FutureFocus January 11, 2018: Five Top Payer Trends

Lisa Remington

In this week’s FutureFocus, we provide insight into the top five payers representing 43 percent of the country's total insured population. Six key findings define the five payers.  In another article, we call your attention to 2018 financial penalties for nursing homes being scaled back and what that means to the industry. With so many changes, we keep you focused on important resources you won't want to miss.

 

Lisa Remington, President, Remington Health Strategy Group

The Trump administration is reversing guidelines put in place under President Barack Obama and is scaling back the use of fines against nursing homes that harm residents or place them in grave risk of injury.

 The shift in the Medicare program’s penalty protocols was requested by the nursing home industry. The American Health Care Association, the industry’s main trade group, has complained that under Obama, federal inspectors focused excessively on catching wrongdoing rather than helping nursing homes improve.

Since 2013, nearly 6,500 nursing homes — 4 of every 10 — have been cited at least once for a serious violation, federal records show. Medicare has fined two-thirds of those homes. Common citations include failing to protect residents from avoidable accidents, neglect, mistreatment and bedsores.

The new guidelines discourage regulators from levying fines in some situations, even when they have resulted in a resident’s death. The guidelines will also probably result in lower fines for many facilities. The change in policy aligns with Trump’s promise to reduce bureaucracy, regulation and government intervention in business.

The average fine in recent years has been $33,453, but 531 nursing homes amassed combined federal fines above $100,000, records show. In 2016, Congress increased the fines to factor in several years of inflation that had not been accounted for previously.
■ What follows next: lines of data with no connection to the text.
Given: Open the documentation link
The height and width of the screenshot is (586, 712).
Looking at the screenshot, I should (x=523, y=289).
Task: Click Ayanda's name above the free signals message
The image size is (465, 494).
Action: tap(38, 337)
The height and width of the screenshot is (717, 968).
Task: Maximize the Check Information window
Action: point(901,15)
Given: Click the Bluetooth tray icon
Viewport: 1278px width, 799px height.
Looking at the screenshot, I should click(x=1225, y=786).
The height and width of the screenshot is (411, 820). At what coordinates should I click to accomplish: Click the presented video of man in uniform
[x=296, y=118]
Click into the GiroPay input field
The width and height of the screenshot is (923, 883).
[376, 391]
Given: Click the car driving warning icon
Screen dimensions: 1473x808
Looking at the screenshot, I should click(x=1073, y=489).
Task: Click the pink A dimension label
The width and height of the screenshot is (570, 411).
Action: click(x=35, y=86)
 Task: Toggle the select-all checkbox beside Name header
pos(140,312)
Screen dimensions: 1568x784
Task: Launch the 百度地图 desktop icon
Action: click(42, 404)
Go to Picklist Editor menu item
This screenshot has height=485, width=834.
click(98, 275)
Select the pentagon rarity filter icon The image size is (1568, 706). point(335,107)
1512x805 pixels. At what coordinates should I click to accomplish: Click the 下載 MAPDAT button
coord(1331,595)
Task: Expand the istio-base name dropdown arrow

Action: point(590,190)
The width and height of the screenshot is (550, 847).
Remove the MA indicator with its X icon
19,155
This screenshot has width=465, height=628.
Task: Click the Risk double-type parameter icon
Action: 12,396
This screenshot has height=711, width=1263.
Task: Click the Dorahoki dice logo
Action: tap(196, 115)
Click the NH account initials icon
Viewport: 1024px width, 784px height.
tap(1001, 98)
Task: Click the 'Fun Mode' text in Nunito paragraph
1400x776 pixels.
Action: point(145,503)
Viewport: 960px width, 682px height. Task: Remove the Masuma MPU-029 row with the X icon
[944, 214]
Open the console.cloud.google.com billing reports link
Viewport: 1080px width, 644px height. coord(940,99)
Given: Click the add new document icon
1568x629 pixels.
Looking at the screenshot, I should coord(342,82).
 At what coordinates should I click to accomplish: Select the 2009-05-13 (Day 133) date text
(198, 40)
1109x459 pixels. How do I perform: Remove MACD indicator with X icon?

The new rules have been instituted gradually throughout the year.

In October, CMS discouraged its regional offices from levying fines, even in the most serious health violations, if the error was a “one-time mistake.” The centers said that intentional disregard for residents’ health and safety or systemic errors should still merit fines.

A July memo from CMS discouraged the directors of state agencies that survey nursing homes from issuing daily fines for violations that began before an inspection, favoring one-time fines instead. Daily fines remain the recommended approach for major violations discovered during an inspection.

In November, the Trump administration exempted nursing homes that violate eight new safety rules from penalties for 18 months. Homes must still follow the rules, which are intended, among other things, to reduce the overuse of psychotropic drugs and to ensure that every home has adequate resources to assist residents with major psychological problems.

In June, CMS rescinded another Obama administration action that banned nursing homes from pre-emptively requiring residents to submit to arbitration to settle disputes rather than going to court.